Now, I need a job, so I’m tempted to apply (though I have no desire to go to BC — perhaps I could work from home in Ontario?). If they’re going to waste their money to get someone to tell them precisely why their idea for a generator doesn’t obey the laws of physics, I suppose I’m as good a person as any to be the recipient of that money. On the other hand, perpetual motion machine pumpers tend to be flaky at best, and fraudulent at worst, so I’d have to negotiate for cash up front.
Their description of how it works is full of unit errors (using Watts for both power and energy, then comparing one to the other), and lots of dubious explanations. Rather than trying to work out where they’ve gone wrong on the physics (hey, they might hire me to do that!) let’s instead look at the economics. They say that it’s not a perpetual motion machine, because:
The Gravitron is not a perpetual motion machine, that is, it will not work indefinitely. The neodymium magnets that make up the magnet track will lose magnetic energy over time, and at some point will no longer have enough magnetic energy to lift the neodymium spherical magnets from the bottom to the top, at which point they will need to be replaced or remagnetized.
Ok, so let’s take that at face value: their not-a-perpetual-motion-physics-defying machine is just a really neat way to turn the energy in the magnetic field of a neodymium magnet into electricity. Well, obviously you can’t round-trip that or it’s again going to run into the perpetual motion problem, so the machine is going to extract less energy than it would take to re-magnetize the neodymium magnets when you’re done. The only way to work the machine then is to run it until you “drain” the neodymium magnets, throw those away, and buy brand new, fully-magnetized magnets to extract the energy from those anew. The question then becomes how much energy do you get, and how much does a replacement magnet cost?

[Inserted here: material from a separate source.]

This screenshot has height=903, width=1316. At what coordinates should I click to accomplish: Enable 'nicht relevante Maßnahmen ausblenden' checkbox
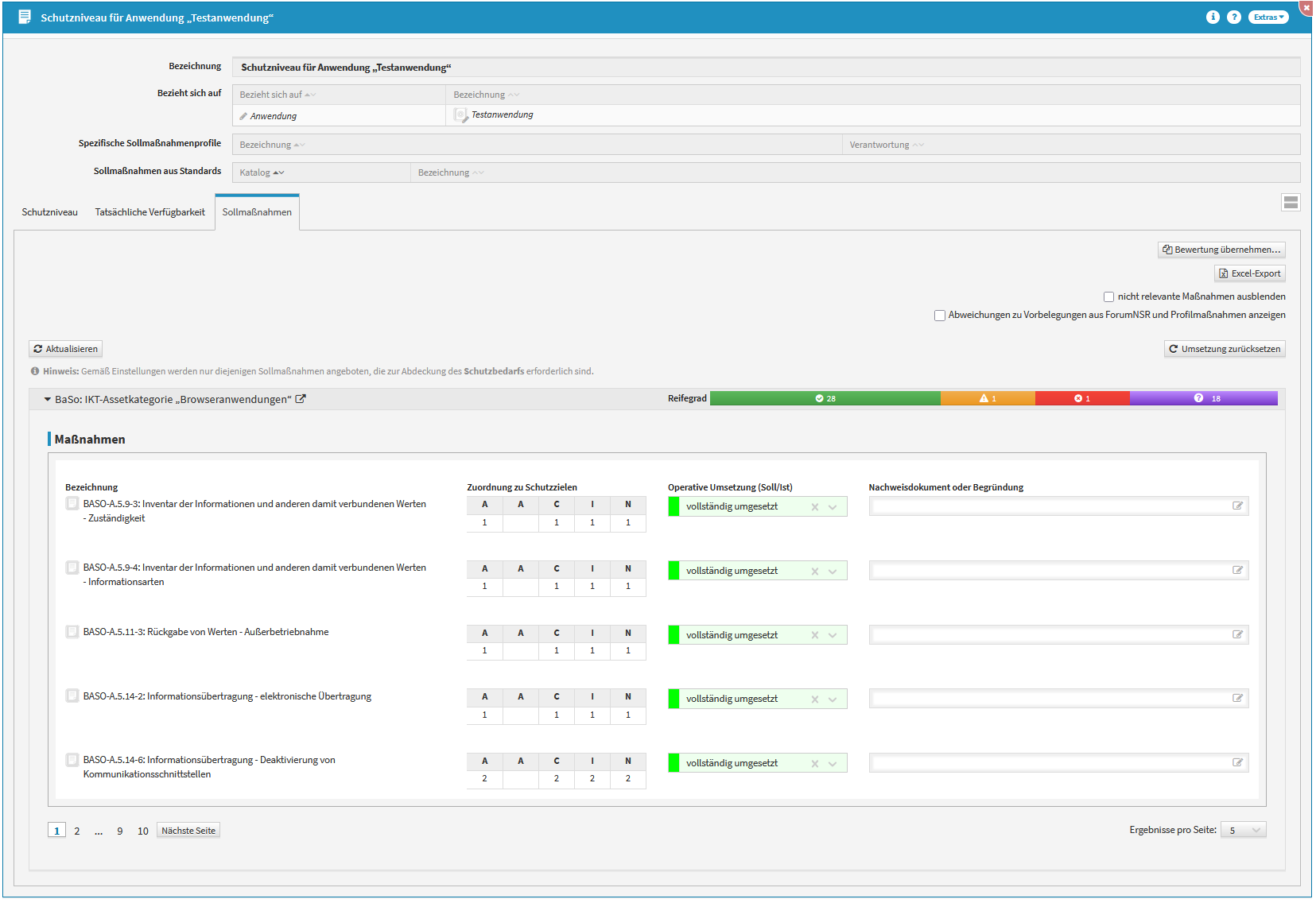pos(1108,297)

Without spending too much time looking up the properties of neodymium and how to calculate the energy density of its magnetic field, Wikipedia provides this figure: an energy density of ~500 kJ/m3, or in electricity terms, 0.138 kWh per cubic meter of neodymium. A ballpark figure for the cost of electricity is 5 cents/kWh, so in order to be economical, they’d have to be able to source magnets at less than a penny per cubic meter. I don’t think so.
A former classmate says on facebook:
Here is some free advice to all inventors out there: if you have to include an explanation on your web site why your invention isn’t a perpetual motion machine, you’re probably trying to invent a perpetual motion machine.
When I told Wayfare I was thinking of applying, since hey, if nothing else I need to do some mock interviews to get some practice, she said: ”When I say you need to do a mock interview, I don’t mean an interview where you mock the interviewers.”